April 9 -- USA Today reports: In a First Amendment case that could have national implications, the Colorado Supreme Court ruled that a Denver bookstore does not have to give sales records to police seeking information in a drug investigation.
The 6 --0 decision Monday overturns a lower court ruling that the Tattered Cover Book Store had to comply with a warrant seeking records on the sale of books about making illicit drugs.
The court said the authorities' need for the information was not "sufficiently compelling to outweigh" the likely harm to state and federal constitutional protections.
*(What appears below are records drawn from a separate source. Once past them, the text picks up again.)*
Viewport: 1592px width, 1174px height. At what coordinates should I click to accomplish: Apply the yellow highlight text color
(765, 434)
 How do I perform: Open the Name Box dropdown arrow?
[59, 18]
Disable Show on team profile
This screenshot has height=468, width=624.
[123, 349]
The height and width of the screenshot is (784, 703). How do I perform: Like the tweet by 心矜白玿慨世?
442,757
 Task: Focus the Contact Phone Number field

April 9 -- The Ithaca Journal reports: Facing 60 days in jail, a former county sheriff decided Tuesday to withdraw his guilty plea and face a jury trial on charges he stole $4,000 from a drug task force fund. If convicted by a jury, former Cayuga County Sheriff Peter Pinckney could face up to seven years in state prison.
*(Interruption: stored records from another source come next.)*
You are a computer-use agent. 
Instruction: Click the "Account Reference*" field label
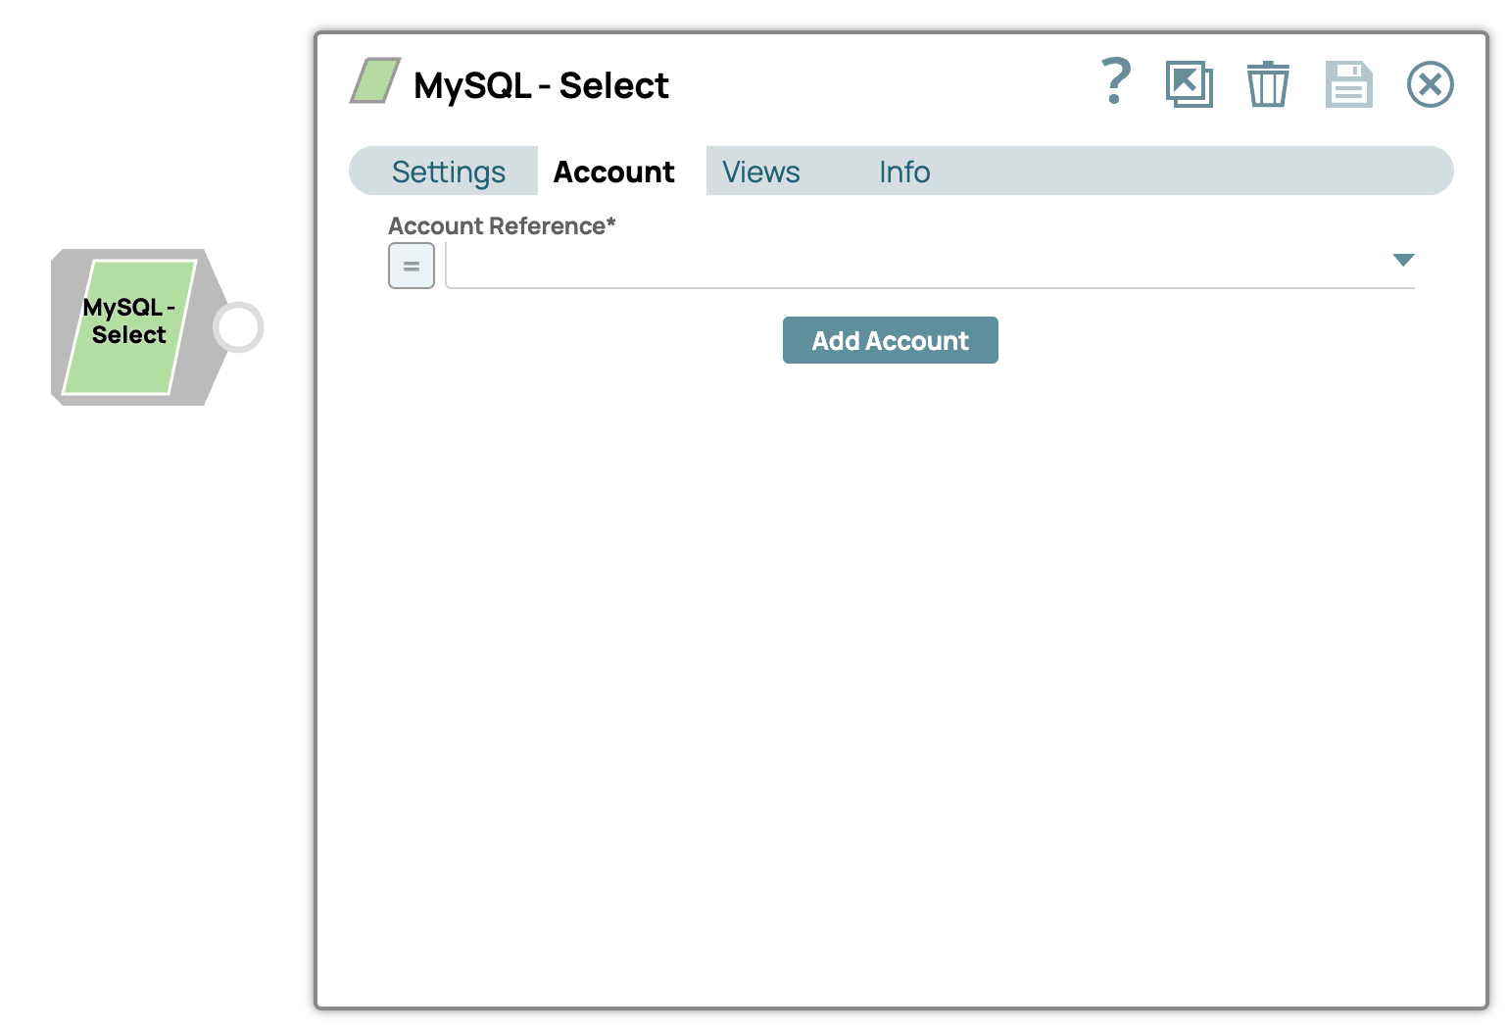click(502, 226)
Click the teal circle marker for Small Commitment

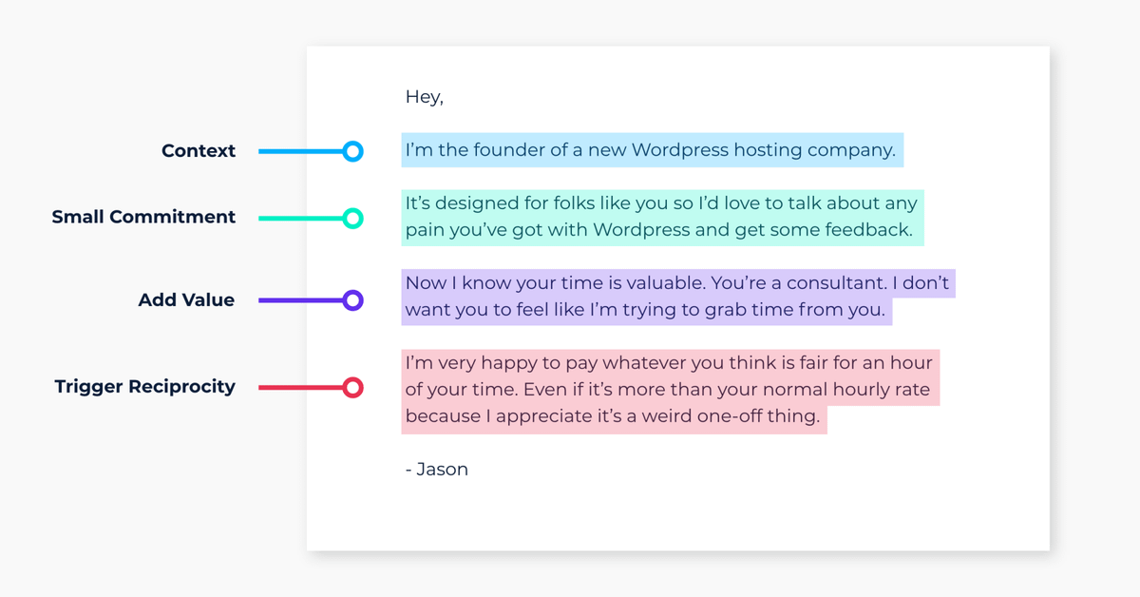click(352, 219)
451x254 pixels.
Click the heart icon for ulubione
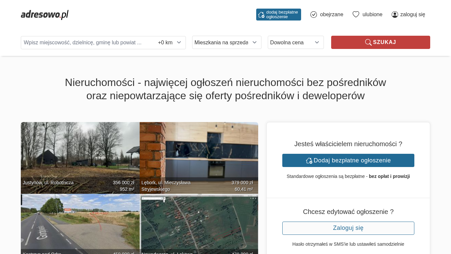click(x=356, y=15)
Pinckney pleaded guilty Jan. 17 to third-degree grand larceny, defrauding the government and first-degree offering a false instrument for filing. But defense attorney James McGraw warned that Pinckney would renege on the plea deal if it appeared he would have to serve even one day behind bars.
According to state prosecutors, Pinckney
misappropriated money from a task force drug fund on four occasions during a nearly three-year period, ordered subordinates to assist him in the process and then took steps to cover up his wrongdoing.
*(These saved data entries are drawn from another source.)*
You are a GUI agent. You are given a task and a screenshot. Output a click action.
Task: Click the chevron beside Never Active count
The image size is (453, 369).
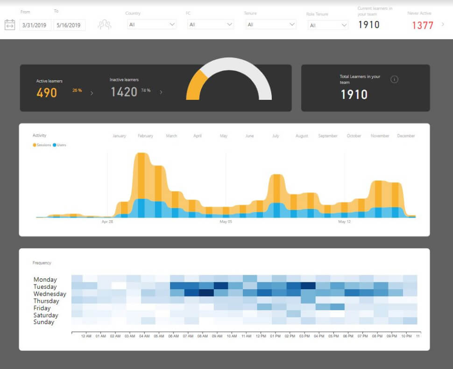coord(443,24)
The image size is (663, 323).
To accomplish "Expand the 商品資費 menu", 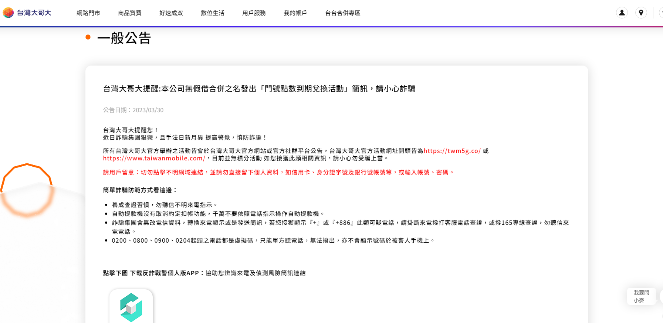I will click(x=129, y=13).
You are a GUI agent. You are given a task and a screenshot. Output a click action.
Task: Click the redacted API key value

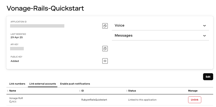[x=17, y=48]
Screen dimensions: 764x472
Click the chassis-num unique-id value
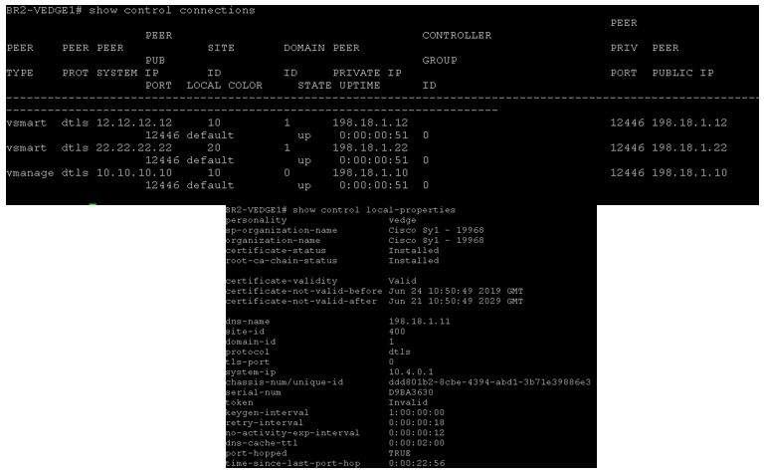(489, 382)
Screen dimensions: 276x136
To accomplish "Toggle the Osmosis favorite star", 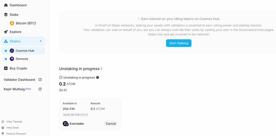I will pyautogui.click(x=6, y=59).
April 10 -- Buffalo News reports: Yale University will become the fourth college in the country to reimburse students who lose federal financial aid because of convictions for drug possession.
Yale joins Hampshire College and Swarthmore College in adopting such a policy in response to the federal "Drug-Free Student Aid" law. Western Washington University gives a scholarship of $750 to those who lose aid.
Yale will not reimburse students convicted of drug offenses other than possession, the Hartford Courant reported Tuesday.
April 11 -- Milwaukee Journal Sentinel reports: Wisconsin led the nation in the rate of incarceration for black offenders, according to a federal report released Wednesday.
The U.S. Bureau of Justice Statistics report also found that the incarceration rate for blacks in Wisconsin is more than 10 times what is it for whites.
Wisconsin paced the 50 states with 4,058 black prison and jail inmates per 100,000 black residents as of mid-2001, the report says. Iowa was second, with 3,302 for every 100,000 black residents, and in Texas there were 3,287 black inmates for every 100,000 black residents.
Nationally, the study found that black incarceration rates were six times higher than those for whites.
April 12 -- The Toronto Sun reports: A recent report has Ontario's indoor marijuana industry as the third largest agricultural sector in the province, a $1 billion industry surpassed ( barely ) by dairy's $1.3 billion and beef cattle's $1.2 billion. Add to that the multi-millions being harvested from outdoor crops and marijuana cultivation in this province moves into No. 1 spot on the hit list.
The difference, of course, is that marijuana is an illegal product and the government, in turn, cannot reap any taxes from what is being sowed.